After a few songs with barely a word of banter, Ritter thanked the crowd and noted that these concerts were also an opportunity to break out tunes he doesn't often play. With that, he made my night by whispering the opening lyric of "Thin Blue Flame" from 2006's The Animal Years. An onslaught of lyrical imagery, the track is one of Ritter's greatest songs and evocative of Dylan in his 60s word-drunk prime. Ritter fudged a number of lines, but when there's a song's worth of information contained within every couplet, there was plenty to feast on even if it was only 90% there. Ritter followed "Thin Blue Flame" with the song "Why" from the 2012 EP Bringing In The Darlings. It began with the line, "why can't you try to be happy," undercutting the pathos with a pivot towards winking humor. He has a flair for crafting legitimately funny moments into his songs, and I found myself laughing anew at jokes I've heard many times before on record.
Despite this, my favorite new song of the night was the darkest of the bunch, tentatively titled "Devil in the Eye". A familial saga soaked in booze and blood, it's set during the economic demise of the factory town Henrietta, Indiana, and ends with the main character's kin being the harbinger of some fateful violence. Ritter excels with the darker topics because the contrast between the lyrics and his boyish optimism when performing creates an unsettling tension. This high wire act was on display when he played "The Temptation of Adam", from 2007's The Historical Conquests of Josh Ritter; what seems, on the surface, to be a sweet, albeit awkward story of a romance between two employees at a nuclear missile silo introduces the possibility of global apocalypse as a punch line at the song's denouement.

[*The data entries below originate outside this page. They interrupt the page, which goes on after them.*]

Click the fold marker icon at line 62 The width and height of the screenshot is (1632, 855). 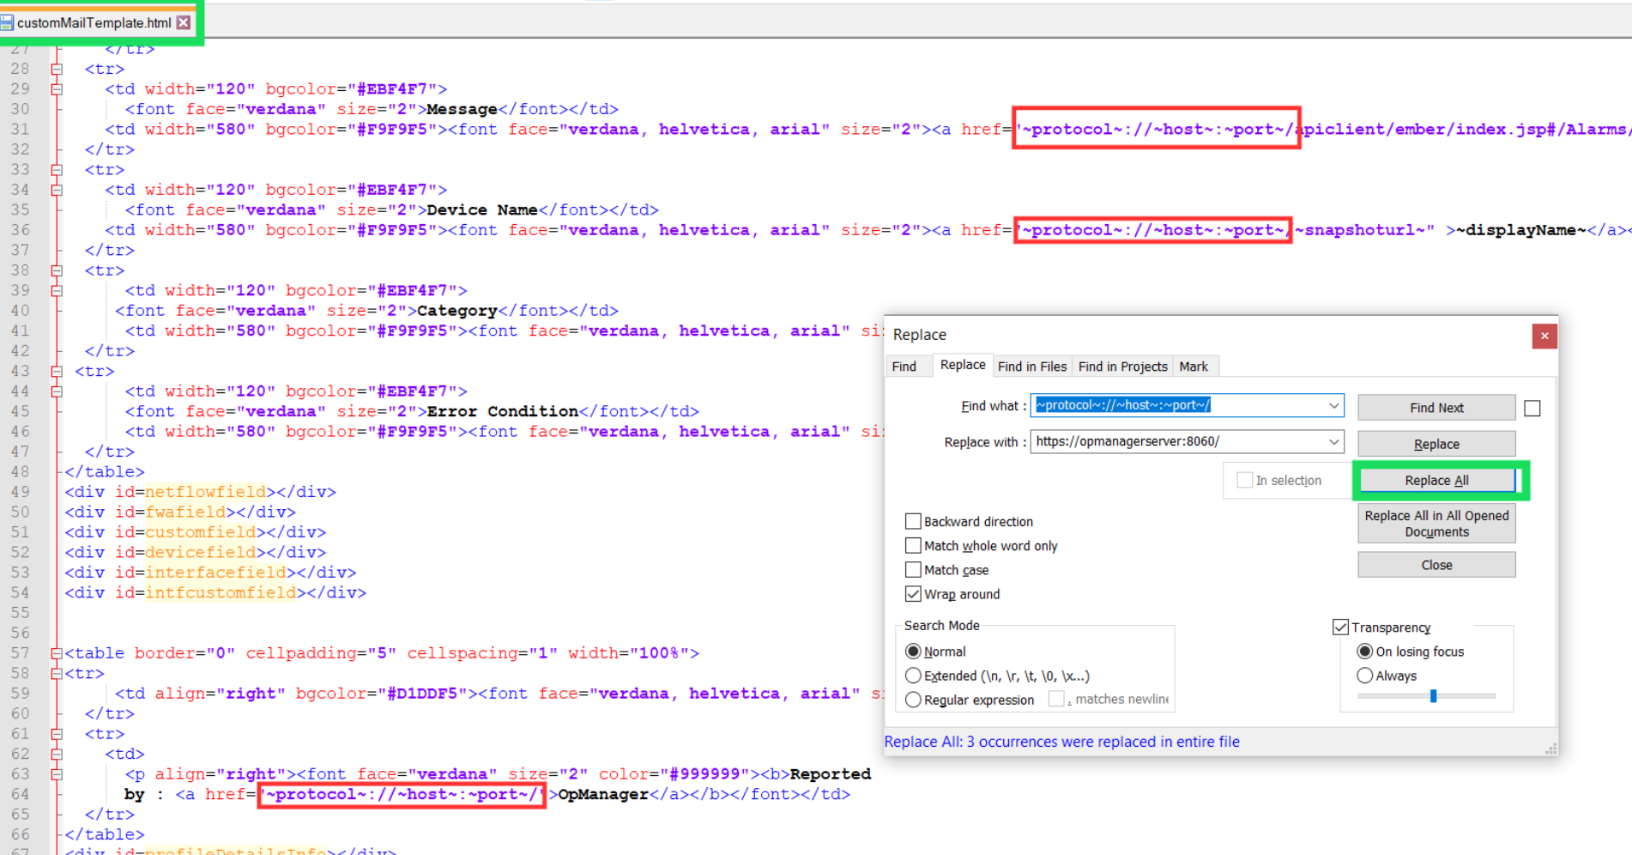57,754
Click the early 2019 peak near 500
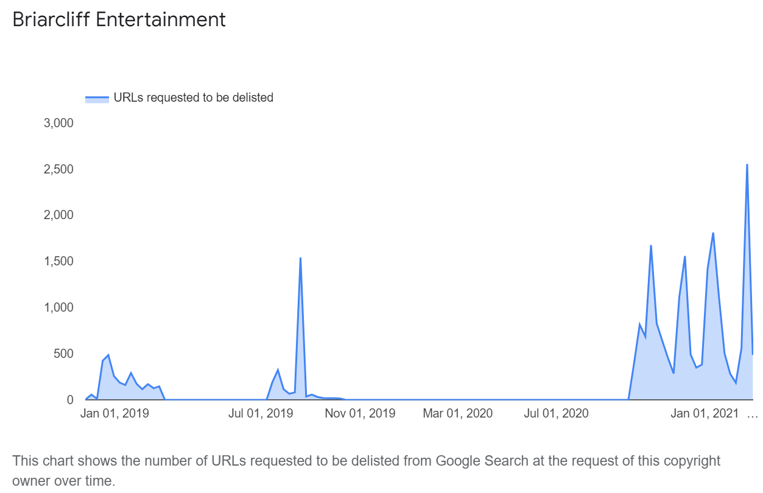This screenshot has width=763, height=493. [108, 355]
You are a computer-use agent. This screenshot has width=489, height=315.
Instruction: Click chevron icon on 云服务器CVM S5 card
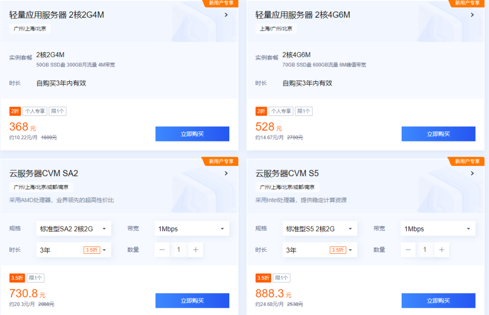(472, 173)
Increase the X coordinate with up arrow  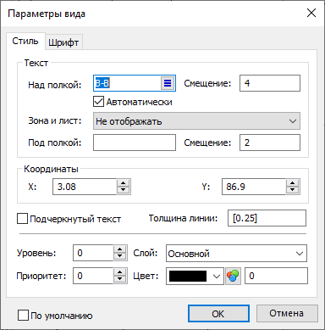pyautogui.click(x=124, y=183)
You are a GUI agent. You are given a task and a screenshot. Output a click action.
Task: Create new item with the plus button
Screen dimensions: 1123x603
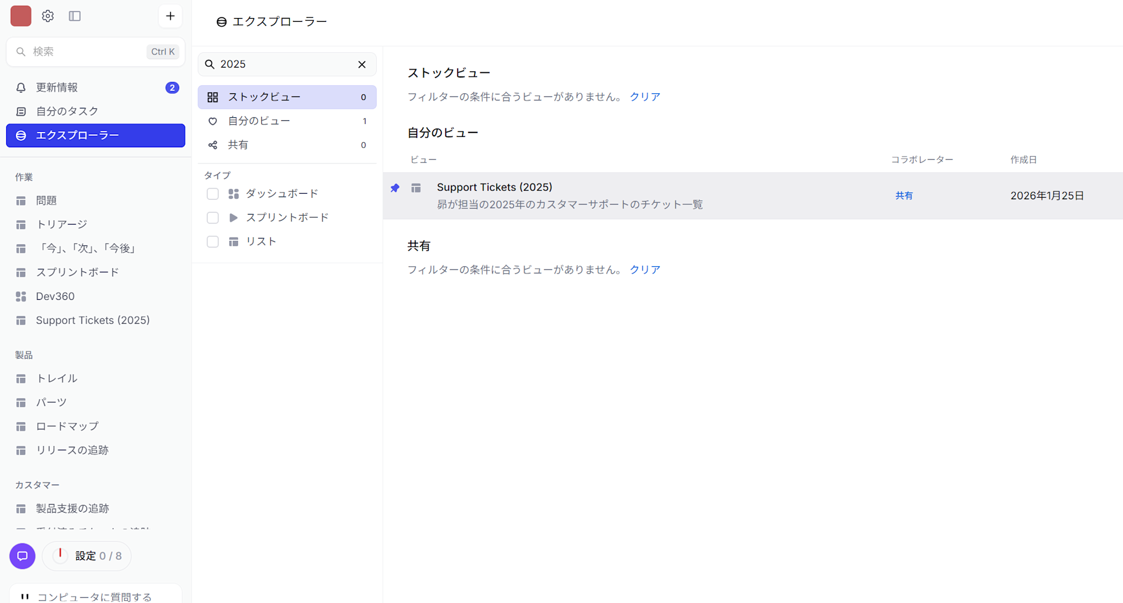[170, 16]
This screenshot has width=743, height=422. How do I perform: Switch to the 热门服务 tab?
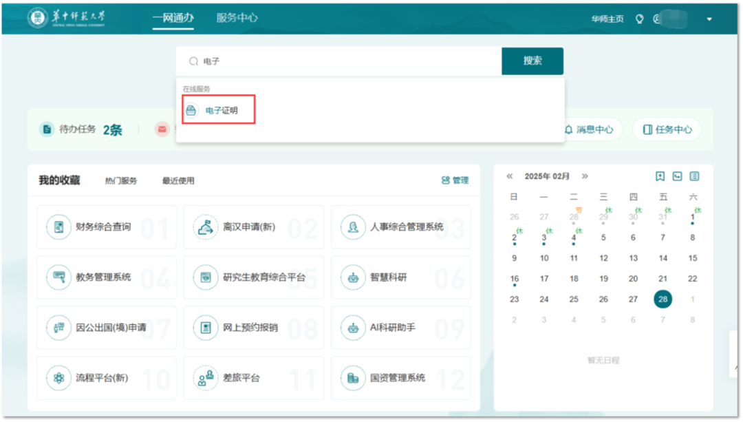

Late in the main set, he performed two songs that succinctly illustrated the dual paths his recent work has taken. He first played "Joy To You Baby", the last song written for Beast In Its Tracks. It's a stellar breakup song, although to sum it up with so pithy a description doesn't do it justice. It's an optimistic view of a future that stretches past love's dissolution; at the show, Ritter described the song's inspiration, as he sat on a roof overlooking the New York skyline and felt at peace enough with his own history to take a step forward. It was a poignant moment, but Ritter again undercut the melancholy with the new song "Cry Softly", a rambunctious tale of the narrator's endless escapades of "whiskey drinking while chasing vodka blondes." He even said during the song's bridge that he could hear a barroom piano line in his head, thinking of a possible arrangement for the song on the fly.
The evening ended fittingly with "Snow is Gone", with a chorus that spring-hungry Chicagoans were ready to belt out with glee and well-earned relief. Ritter has a number of tour dates scattered throughout the summer, but I'm most excited to see how his new songs will coalesce on his next record. Ritter's last four albums have been captivating, and each has introduced a new wrinkle into his music, whether it was the rock sensibility of Historical Conquests or the epic sweep of 2010's So Runs The World Away. It's too early to know what new wrinkle these songs will expose, but they nonetheless acted as an enticing glimpse of what's next.